La collezione nasce grazie all’intelligenza del banchiere Johann Friedrich Städel (1728-1816), esponente di una ricca famiglia di mercanti di Francoforte e “decano di tutti i veri amanti dell’arte che vivono qui”, come lo definisce Goethe. Composta essenzialmente da pittura olandese e tedesca del XVII e XVIII secolo, la raccolta viene donata alla collettività alla morte dello stesso Städel ed esposta inizialmente nella sua stessa residenza al centro della città. Da allora il nucleo originario si è andato progressivamente arricchendo di dipinti, sia antichi che contemporanei, tanto da richiedere in qualche tempo il trasferimento in una sede più grande, realizzata sulla sponda opposta del Meno, che custodisce oggi più di centomila opere, dal Rinascimento ai giorni nostri.
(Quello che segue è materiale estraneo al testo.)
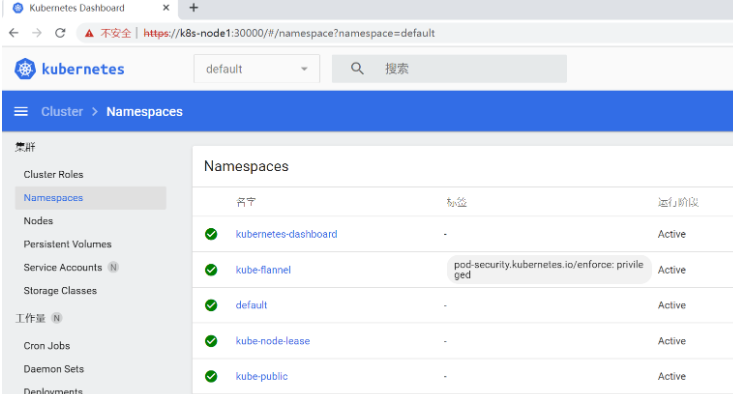Viewport: 733px width, 394px height.
Task: Go back using the browser back arrow
Action: coord(14,33)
Cento dei capolavori del museo saranno visibili, fino all’estate, al Palazzo delle Esposizioni di Roma. Dal momento che la sede espositiva ha una connotazione prettamente modernista e contemporanea, le opere scelte coprono un arco temporale che va dalla fine del Settecento all’inizio del Novecento, la grande stagione delle Avanguardie, con particolare predilezione per l’arte tedesca e francese, quest’ultima al centro della politica di acquisizioni dello Städel e punto di riferimento costante per molti artisti tedeschi.
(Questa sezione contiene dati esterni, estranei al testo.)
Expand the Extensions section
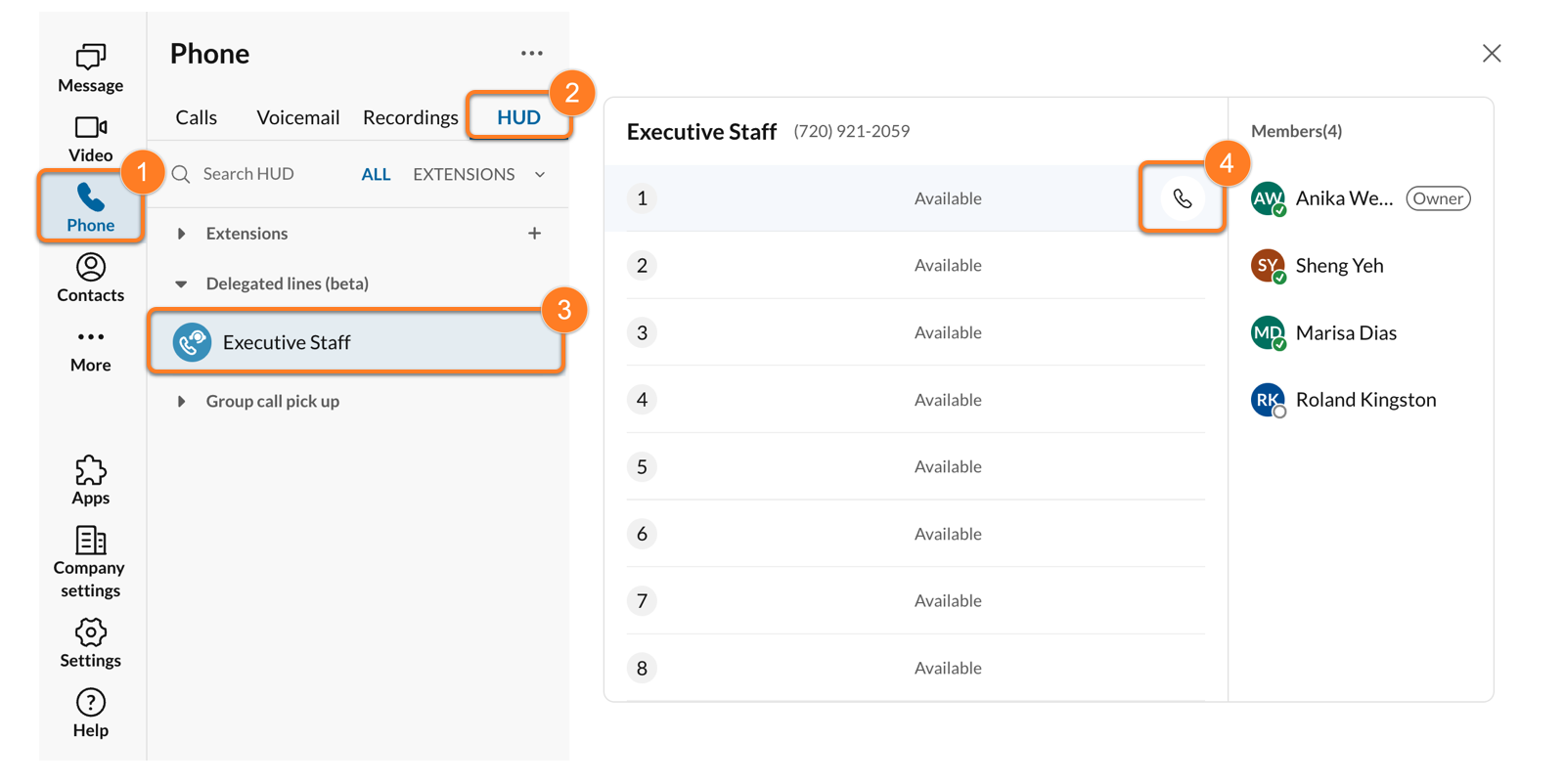pos(181,234)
L’apertura del percorso espositivo, articolato in sette sezioni, è affidata al celebre ritratto di Goethe nella campagna romana, realizzato nel 1787 da Johann Henrich Wilhelm Tischbein e divenuto presto un’autentica icona, tanto da essere ripreso da Andy Warhol in una serigrafia del 1982. Attorno a Tischbein si snoda la sezione dedicata al classicismo europeo di primo Ottocento e a quei pittori, tra cui Pforr, Blechen e Koch, che trovarono in Italia fonte di ispirazione per le loro opere. Si passa quindi alla pittura realista francese della metà del XIX secolo, a Courbet e al suo influsso sulla pittura impressionista, cui è dedicata il cuore dell’esposizione, con dipinti di Degas, Monet, Renoir e Sisley.

Proseguendo si incontrano quei pittori che dall’impressionismo prendono le mosse, ma che da quella pittura risultano ormai lontani: van Gogh, i Nabis, i simbolisti, fino ad arrivare all’Espressionismo tedesco, fiore all’occhiello della collezione dello Städel, che vanta capolavori del gruppo Die Brücke, nato a Dresda nel 1905. La pittura potente di Max Beckmann, a cui è dedicata un’intera sezione della mostra, e le esperienze del Cubismo e dell’Astrattismo, i dipinti accostati di Picasso e Klee, Marc ed Ernst concludono questo immaginario percorso all’interno di un intero volume di storia dell’arte.